Eine davon steht in Uchtspringe, einem Ortsteil von Stendal in Sachsen-Anhalt. Kurz nach der Entdeckung von Salvarsan sucht Paul Ehrlich nach Möglichkeiten, das Präparat am Menschen zu testen. Konrad Alt, der damals die Heil- und Pflegeanstalt in Uchtspringe leitet, erklärt sich bereit, seine Patienten zur Verfügung zu stellen. Viele von ihnen waren in Folge einer Syphilis-Erkrankung gelähmt. "Über sie hatte man absolute Verfügungsgewalt, sie waren im Rahmen des Experiments kontrollierbar und ihr Tod erschien gesellschaftlich vertretbar", schreibt Axel C. Hüntelmann in seiner Abhandlung zu Arzneimitteln des 20. Jahrhunderts. Ergebnis der Studie in Uchtspringe, die Alt am 3. März 1910 vorstellt: 23 Kranken wurden 0,3 Gramm von Salvarsan injiziert. Die Nebenwirkungen stellten sich als gering heraus. Die "dosis tolerata efficiens" ist gefunden. Zur Bestätigung wird diese "geeignete Dosis" noch einmal an Probanden im Altstädtischen Krankenhaus Magdeburg getestet – auch dort mit positiven Ergebnissen.

Es ist ein Durchbruch im Vergleich zu früheren Behandlungsmethoden. Bis dahin galt das Einreiben mit Quecksilber als aussichtsreichste Kur. Die schlimmsten Symptome der Syphilis waren die Infizierten danach erst einmal los.
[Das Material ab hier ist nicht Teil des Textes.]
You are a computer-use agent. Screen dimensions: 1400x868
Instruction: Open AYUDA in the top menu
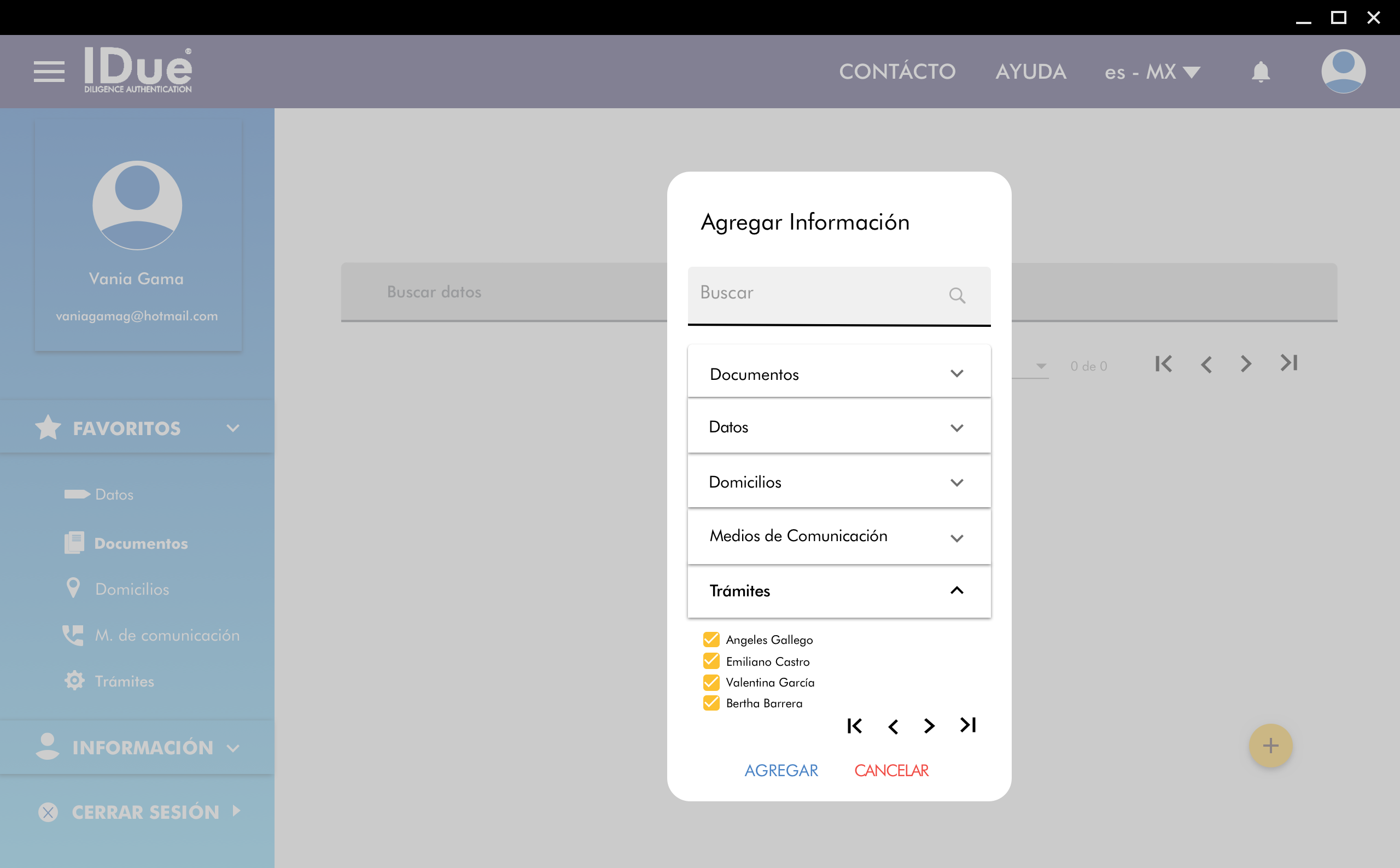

Leider aber auch Haare und Zähne aufgrund einer Quecksilber-Vergiftung.

Viele Berümtheiten litten an Syphilis

Der Schriftsteller Oscar Wilde soll unter Syphilis gelitten haben, aber auch der Philosoph Arthur Schopenhauer. Der Humanist Ulrich von Hutten, so ist überliefert, hat die qualvolle Syphilis-Kur elf Mal über sich ergehen lassen. Über eine soll er geschrieben haben:

Die Kranken wurden in eine Hitzstube eingeschlossen, die ununterbrochen und sehr stark geheizt wurde. Kaum lag der Kranke in der Schmiere, so begann er sich in einer seltsamen Weise matt zu fühlen. Allen schwärten Rachen, Zunge und Gaumen, das Zahnfleisch schwoll an, die Zähne wackelten, der Speichel floss ohne Unterlass aus dem Mund, gleich von Anfang an furchtbar stinkend und so ansteckend, dass er alles sofort verunreinigte und besudelte. Daher wurden auch die damit benetzten Lippen geschwürig und die Innenseite der Wangen wund. Es stank die ganze Wohnung, und diese Art der Kur war so hart, dass die meisten lieber sterben als dass sie auf solche Weise kuriert werden wollten.

Ulrich von Hutten über Syphilisbehandlung

Heute wird Syphilis meist mit Penicillin behandelt, Salvarsan wird nicht mehr eingesetzt. In der Schlussbemerkung seiner Abhandlungen über Salvarsan aus dem Jahr 1913 schreibt Paul Ehrlich: "Es ist ja selbstverständlich, dass die vollständige Beherrschung eines Medikaments nur schrittweise gewonnen werden kann. Es werden sich wohl im Laufe der Zeit noch viele Punkte klären, die heute noch in Dunkel gehüllt sind." Und so war es auch. Auch wenn Salvarsan abgelöst wurde; bis heute gilt das "heilende Arsen" als Grundlage der modernen Chemotherapie.